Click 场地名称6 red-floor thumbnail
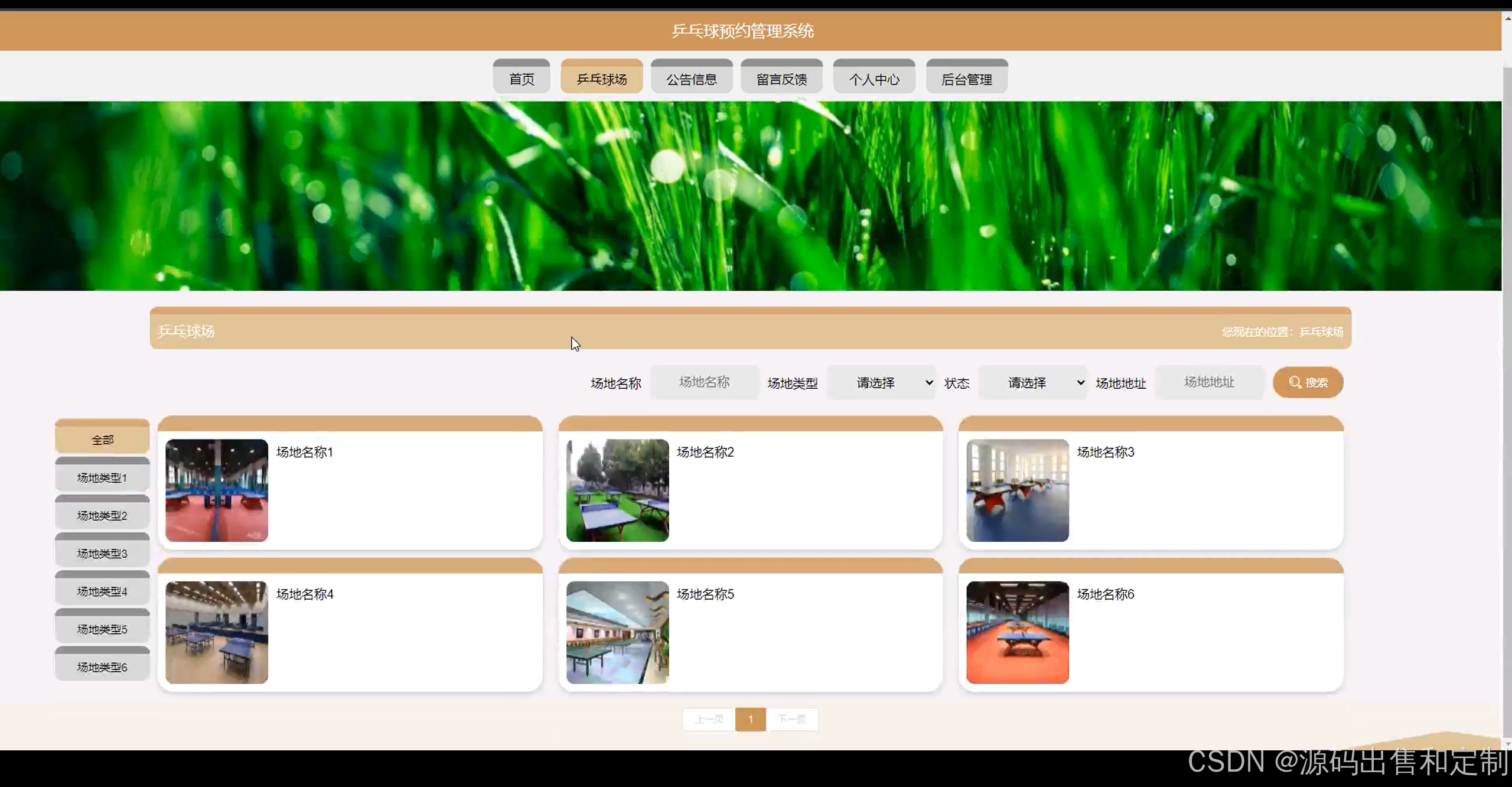Image resolution: width=1512 pixels, height=787 pixels. 1017,632
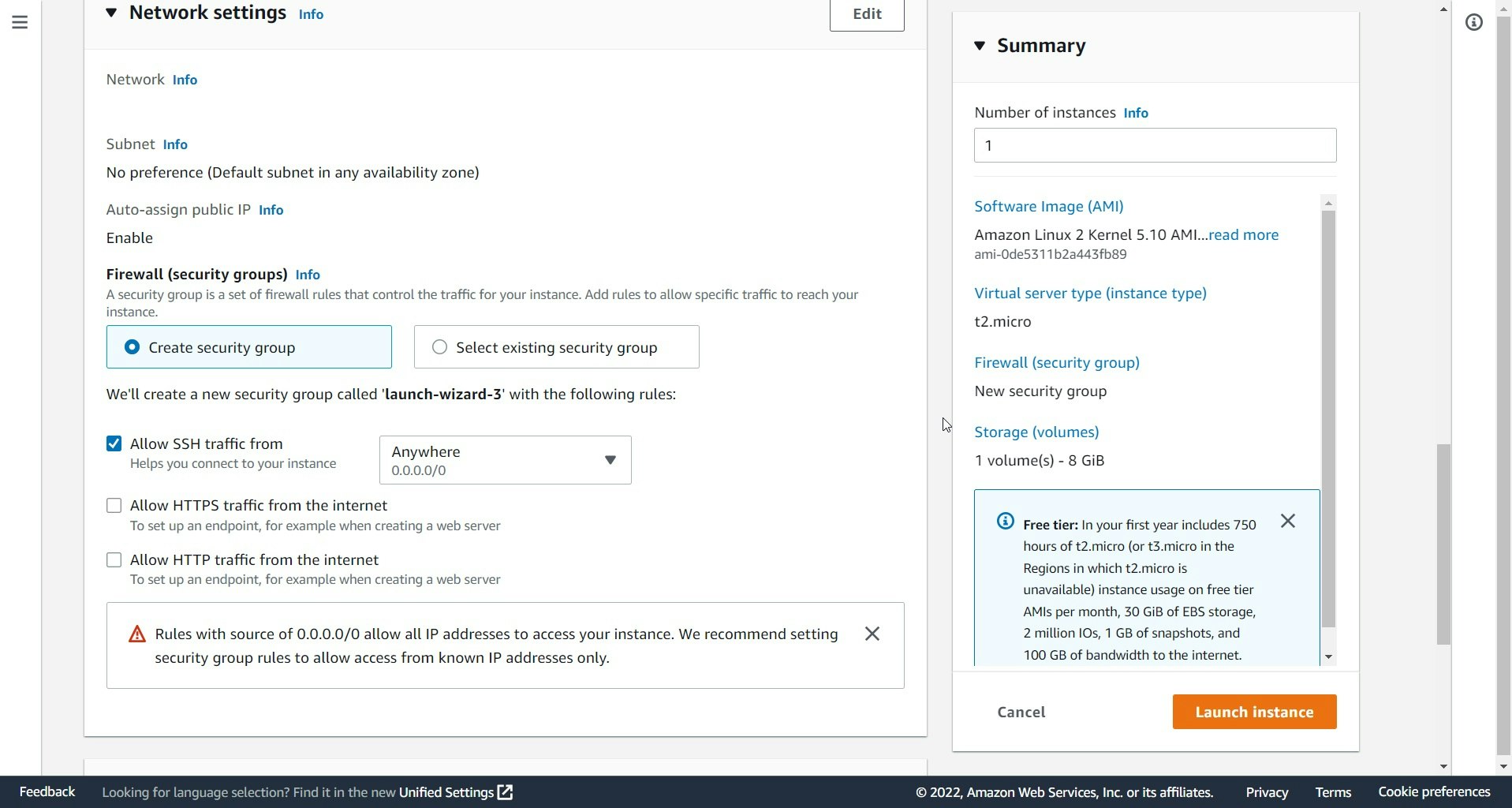
Task: Uncheck Allow SSH traffic from
Action: (x=114, y=443)
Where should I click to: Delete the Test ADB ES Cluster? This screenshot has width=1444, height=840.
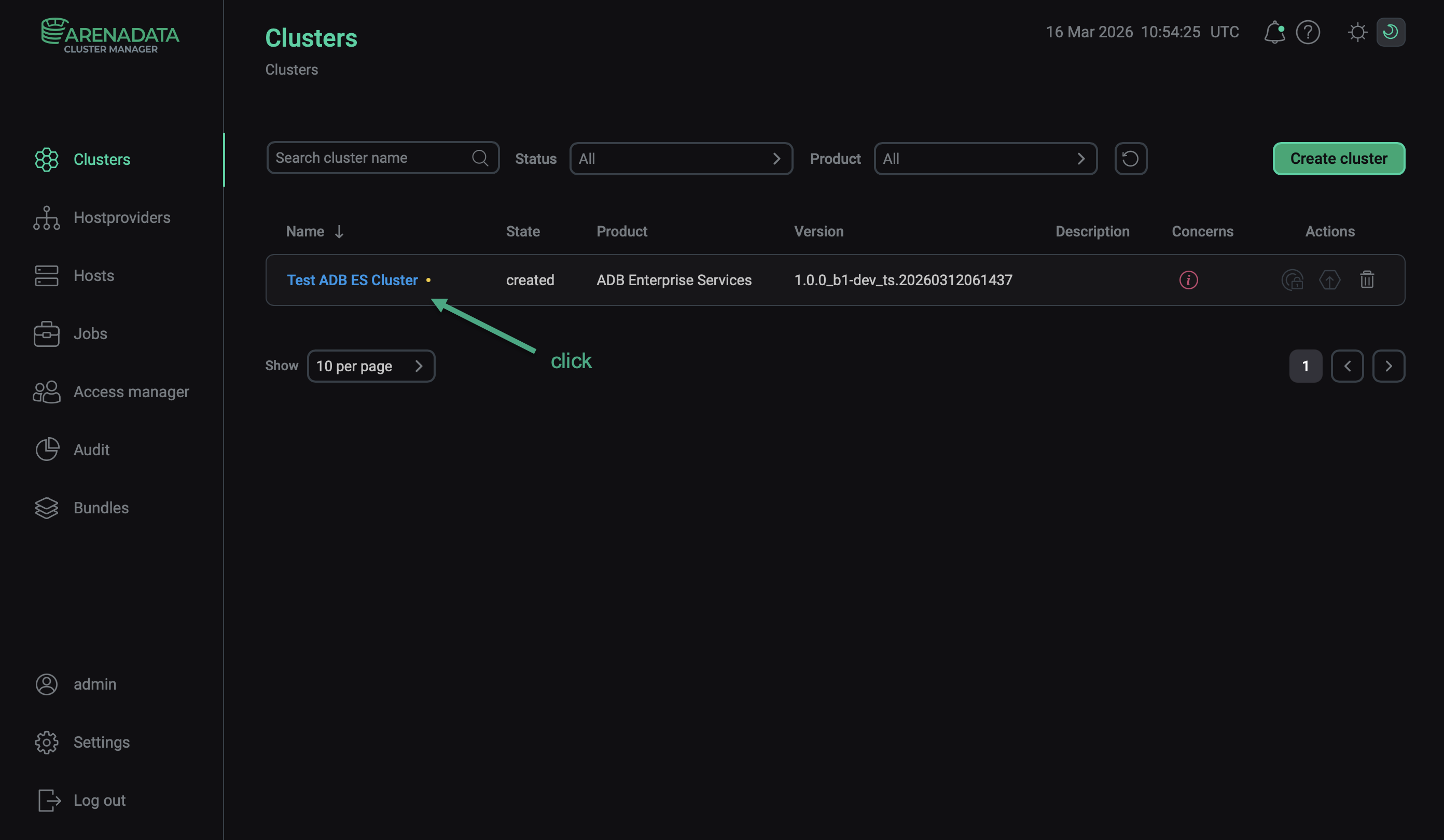tap(1367, 280)
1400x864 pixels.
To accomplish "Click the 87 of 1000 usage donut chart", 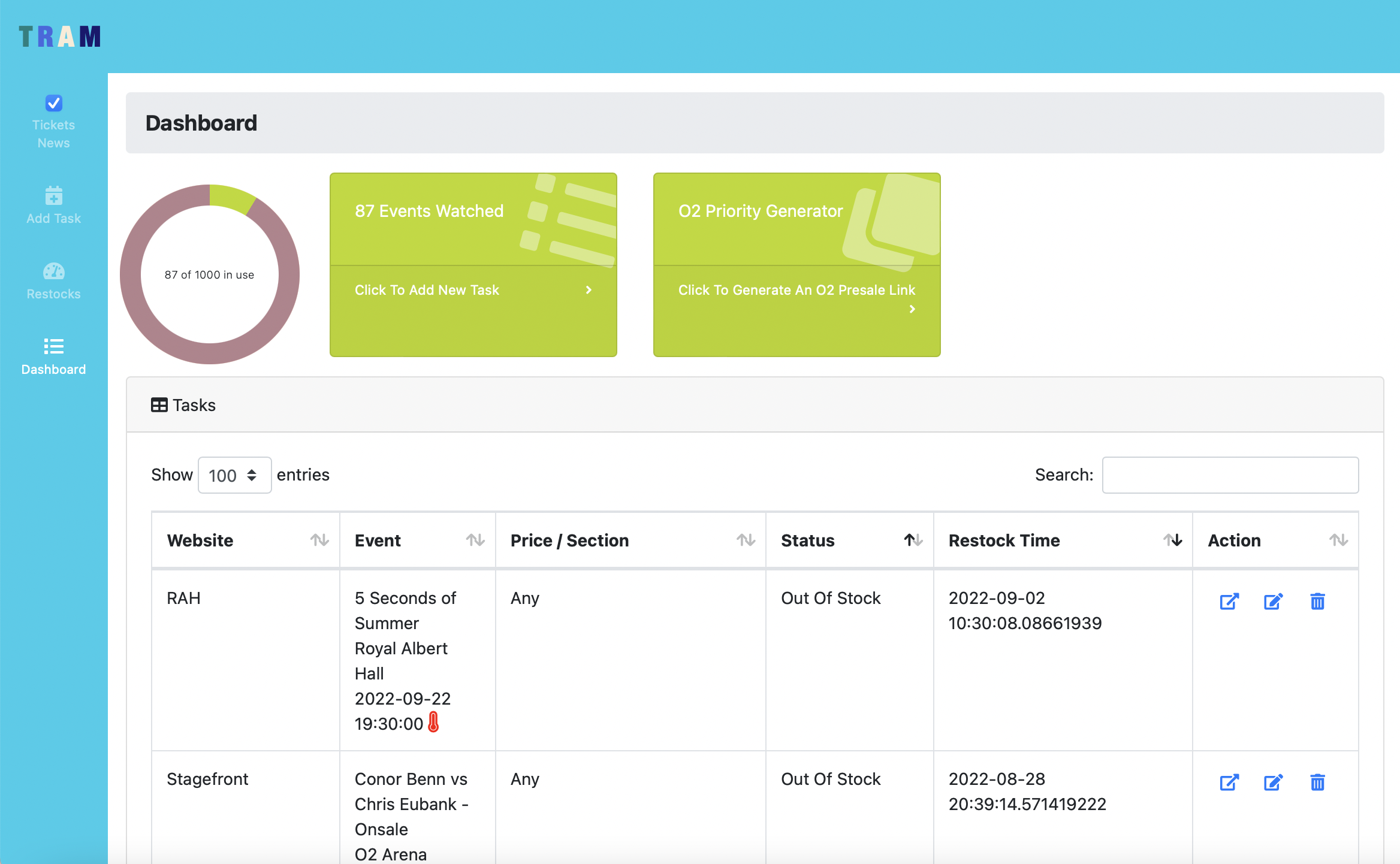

================

EXERCISE INSTRUCTIONS :: Please return exactly, and only, the lines from the one containing "Where should I" through the end of the records, with both end lines kept and every picture dropped.

ANSWER TO THE PROBLEM ::
Where should I click to: Delete the Test ADB ES Cluster? This screenshot has width=1444, height=840.
tap(1367, 280)
1400x864 pixels.
To accomplish "Click the 87 of 1000 usage donut chart", 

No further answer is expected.